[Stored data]
□ □ □ □ □ □ □

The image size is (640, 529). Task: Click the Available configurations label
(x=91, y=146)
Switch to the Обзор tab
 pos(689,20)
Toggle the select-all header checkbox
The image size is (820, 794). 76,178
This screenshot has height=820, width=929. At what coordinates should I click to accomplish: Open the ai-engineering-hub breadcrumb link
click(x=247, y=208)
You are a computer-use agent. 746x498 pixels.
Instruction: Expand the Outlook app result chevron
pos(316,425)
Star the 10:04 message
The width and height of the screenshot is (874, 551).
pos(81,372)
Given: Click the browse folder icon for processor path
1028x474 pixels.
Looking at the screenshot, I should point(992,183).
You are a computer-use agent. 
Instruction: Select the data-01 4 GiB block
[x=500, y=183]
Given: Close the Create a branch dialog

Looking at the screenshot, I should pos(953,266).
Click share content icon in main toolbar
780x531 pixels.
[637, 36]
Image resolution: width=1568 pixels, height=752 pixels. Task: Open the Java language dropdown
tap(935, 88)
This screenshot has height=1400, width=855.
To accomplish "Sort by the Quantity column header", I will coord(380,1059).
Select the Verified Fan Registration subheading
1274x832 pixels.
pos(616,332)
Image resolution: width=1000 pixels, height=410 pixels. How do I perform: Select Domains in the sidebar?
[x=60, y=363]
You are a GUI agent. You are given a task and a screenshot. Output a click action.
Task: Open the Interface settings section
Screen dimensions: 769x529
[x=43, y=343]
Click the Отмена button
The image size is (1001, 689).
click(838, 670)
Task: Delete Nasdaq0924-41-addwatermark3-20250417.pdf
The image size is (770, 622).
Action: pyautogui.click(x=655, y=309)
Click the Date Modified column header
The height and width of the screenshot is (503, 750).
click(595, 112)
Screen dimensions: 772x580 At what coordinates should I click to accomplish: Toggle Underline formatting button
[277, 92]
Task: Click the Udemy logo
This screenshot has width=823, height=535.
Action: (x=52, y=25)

□ □ □ □ □ □ □

REQUIRED WORK: Each line of the records above, from the first through the one containing "Given: Click the", is to be retyped exactly; no other line belongs.

ANSWER:
The image size is (640, 529). Task: Click the Available configurations label
(x=91, y=146)
Switch to the Обзор tab
 pos(689,20)
Toggle the select-all header checkbox
The image size is (820, 794). 76,178
This screenshot has height=820, width=929. At what coordinates should I click to accomplish: Open the ai-engineering-hub breadcrumb link
click(x=247, y=208)
You are a computer-use agent. 746x498 pixels.
Instruction: Expand the Outlook app result chevron
pos(316,425)
Star the 10:04 message
The width and height of the screenshot is (874, 551).
pos(81,372)
Given: Click the browse folder icon for processor path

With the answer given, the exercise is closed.